→ ABOUT THIS TASK
The entries shown below should be output exactly as they appear.

→ Records contained in a dataset
——————
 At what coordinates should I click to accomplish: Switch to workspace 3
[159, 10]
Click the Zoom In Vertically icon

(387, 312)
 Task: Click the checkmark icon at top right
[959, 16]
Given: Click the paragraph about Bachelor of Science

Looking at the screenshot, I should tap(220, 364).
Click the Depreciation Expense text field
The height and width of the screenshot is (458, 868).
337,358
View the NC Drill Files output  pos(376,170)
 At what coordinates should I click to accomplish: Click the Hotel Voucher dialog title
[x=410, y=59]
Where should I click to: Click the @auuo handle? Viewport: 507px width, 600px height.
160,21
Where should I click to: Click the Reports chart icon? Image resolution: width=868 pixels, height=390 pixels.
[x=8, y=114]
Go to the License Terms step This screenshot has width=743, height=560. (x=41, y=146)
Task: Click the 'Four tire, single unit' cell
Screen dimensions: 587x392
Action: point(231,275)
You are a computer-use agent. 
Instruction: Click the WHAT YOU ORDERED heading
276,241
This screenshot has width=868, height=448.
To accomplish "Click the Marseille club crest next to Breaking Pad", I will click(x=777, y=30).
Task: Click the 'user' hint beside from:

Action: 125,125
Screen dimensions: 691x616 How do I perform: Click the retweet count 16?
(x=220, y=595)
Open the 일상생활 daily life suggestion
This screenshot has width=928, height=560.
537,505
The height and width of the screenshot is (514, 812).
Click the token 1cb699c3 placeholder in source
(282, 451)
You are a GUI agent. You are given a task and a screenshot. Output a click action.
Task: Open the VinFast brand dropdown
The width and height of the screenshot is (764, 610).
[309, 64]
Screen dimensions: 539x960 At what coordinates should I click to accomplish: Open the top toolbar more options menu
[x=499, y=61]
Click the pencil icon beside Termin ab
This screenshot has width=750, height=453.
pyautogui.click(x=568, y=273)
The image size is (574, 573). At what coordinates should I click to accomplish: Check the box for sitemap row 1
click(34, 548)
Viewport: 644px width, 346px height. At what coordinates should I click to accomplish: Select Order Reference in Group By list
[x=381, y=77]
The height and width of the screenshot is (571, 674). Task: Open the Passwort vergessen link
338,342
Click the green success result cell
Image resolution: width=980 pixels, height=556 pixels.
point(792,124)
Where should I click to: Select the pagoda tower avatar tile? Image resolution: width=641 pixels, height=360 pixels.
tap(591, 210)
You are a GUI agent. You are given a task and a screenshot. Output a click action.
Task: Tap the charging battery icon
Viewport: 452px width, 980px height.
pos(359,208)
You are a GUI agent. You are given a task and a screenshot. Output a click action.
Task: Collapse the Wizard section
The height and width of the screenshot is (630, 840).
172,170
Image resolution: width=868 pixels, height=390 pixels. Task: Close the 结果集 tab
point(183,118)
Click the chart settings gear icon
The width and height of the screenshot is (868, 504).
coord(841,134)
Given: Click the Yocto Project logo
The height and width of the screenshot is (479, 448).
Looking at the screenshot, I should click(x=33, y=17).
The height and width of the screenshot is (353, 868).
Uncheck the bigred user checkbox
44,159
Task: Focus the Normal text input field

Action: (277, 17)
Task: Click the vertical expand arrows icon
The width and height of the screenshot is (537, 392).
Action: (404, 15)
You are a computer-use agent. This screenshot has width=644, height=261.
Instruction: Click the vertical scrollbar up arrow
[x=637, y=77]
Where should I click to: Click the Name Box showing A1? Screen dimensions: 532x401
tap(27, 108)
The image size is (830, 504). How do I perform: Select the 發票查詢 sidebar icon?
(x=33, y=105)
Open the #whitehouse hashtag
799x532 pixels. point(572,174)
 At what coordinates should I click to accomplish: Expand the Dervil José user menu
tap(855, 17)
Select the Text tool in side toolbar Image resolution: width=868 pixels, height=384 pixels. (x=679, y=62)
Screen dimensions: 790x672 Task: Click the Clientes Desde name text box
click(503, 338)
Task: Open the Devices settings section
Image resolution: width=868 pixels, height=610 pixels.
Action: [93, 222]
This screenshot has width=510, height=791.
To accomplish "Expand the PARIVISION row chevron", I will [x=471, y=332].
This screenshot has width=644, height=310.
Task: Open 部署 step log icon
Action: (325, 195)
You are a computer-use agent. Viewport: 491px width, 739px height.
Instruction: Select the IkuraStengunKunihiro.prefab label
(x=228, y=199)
——————
→ OUTPUT
 At what coordinates should I click to accomplish: Switch to workspace 3
[159, 10]
Click the Zoom In Vertically icon

(387, 312)
 Task: Click the checkmark icon at top right
[959, 16]
Given: Click the paragraph about Bachelor of Science

Looking at the screenshot, I should tap(220, 364).
Click the Depreciation Expense text field
The height and width of the screenshot is (458, 868).
337,358
View the NC Drill Files output  pos(376,170)
 At what coordinates should I click to accomplish: Click the Hotel Voucher dialog title
[x=410, y=59]
Where should I click to: Click the @auuo handle? Viewport: 507px width, 600px height.
160,21
Where should I click to: Click the Reports chart icon? Image resolution: width=868 pixels, height=390 pixels.
[x=8, y=114]
Go to the License Terms step This screenshot has width=743, height=560. (x=41, y=146)
Task: Click the 'Four tire, single unit' cell
Screen dimensions: 587x392
Action: point(231,275)
You are a computer-use agent. 
Instruction: Click the WHAT YOU ORDERED heading
276,241
This screenshot has width=868, height=448.
To accomplish "Click the Marseille club crest next to Breaking Pad", I will click(x=777, y=30).
Task: Click the 'user' hint beside from:

Action: 125,125
Screen dimensions: 691x616 How do I perform: Click the retweet count 16?
(x=220, y=595)
Open the 일상생활 daily life suggestion
This screenshot has width=928, height=560.
537,505
The height and width of the screenshot is (514, 812).
Click the token 1cb699c3 placeholder in source
(282, 451)
You are a GUI agent. You are given a task and a screenshot. Output a click action.
Task: Open the VinFast brand dropdown
The width and height of the screenshot is (764, 610).
[309, 64]
Screen dimensions: 539x960 At what coordinates should I click to accomplish: Open the top toolbar more options menu
[x=499, y=61]
Click the pencil icon beside Termin ab
This screenshot has width=750, height=453.
pyautogui.click(x=568, y=273)
The image size is (574, 573). At what coordinates should I click to accomplish: Check the box for sitemap row 1
click(34, 548)
Viewport: 644px width, 346px height. At what coordinates should I click to accomplish: Select Order Reference in Group By list
[x=381, y=77]
The height and width of the screenshot is (571, 674). Task: Open the Passwort vergessen link
338,342
Click the green success result cell
Image resolution: width=980 pixels, height=556 pixels.
point(792,124)
Where should I click to: Select the pagoda tower avatar tile? Image resolution: width=641 pixels, height=360 pixels.
tap(591, 210)
You are a GUI agent. You are given a task and a screenshot. Output a click action.
Task: Tap the charging battery icon
Viewport: 452px width, 980px height.
pos(359,208)
You are a GUI agent. You are given a task and a screenshot. Output a click action.
Task: Collapse the Wizard section
The height and width of the screenshot is (630, 840).
172,170
Image resolution: width=868 pixels, height=390 pixels. Task: Close the 结果集 tab
point(183,118)
Click the chart settings gear icon
The width and height of the screenshot is (868, 504).
coord(841,134)
Given: Click the Yocto Project logo
The height and width of the screenshot is (479, 448).
Looking at the screenshot, I should click(x=33, y=17).
The height and width of the screenshot is (353, 868).
Uncheck the bigred user checkbox
44,159
Task: Focus the Normal text input field

Action: (277, 17)
Task: Click the vertical expand arrows icon
The width and height of the screenshot is (537, 392).
Action: (404, 15)
You are a computer-use agent. This screenshot has width=644, height=261.
Instruction: Click the vertical scrollbar up arrow
[x=637, y=77]
Where should I click to: Click the Name Box showing A1? Screen dimensions: 532x401
tap(27, 108)
The image size is (830, 504). How do I perform: Select the 發票查詢 sidebar icon?
(x=33, y=105)
Open the #whitehouse hashtag
799x532 pixels. point(572,174)
 At what coordinates should I click to accomplish: Expand the Dervil José user menu
tap(855, 17)
Select the Text tool in side toolbar Image resolution: width=868 pixels, height=384 pixels. (x=679, y=62)
Screen dimensions: 790x672 Task: Click the Clientes Desde name text box
click(503, 338)
Task: Open the Devices settings section
Image resolution: width=868 pixels, height=610 pixels.
Action: [93, 222]
This screenshot has width=510, height=791.
To accomplish "Expand the PARIVISION row chevron", I will [x=471, y=332].
This screenshot has width=644, height=310.
Task: Open 部署 step log icon
Action: (325, 195)
You are a computer-use agent. Viewport: 491px width, 739px height.
Instruction: Select the IkuraStengunKunihiro.prefab label
(x=228, y=199)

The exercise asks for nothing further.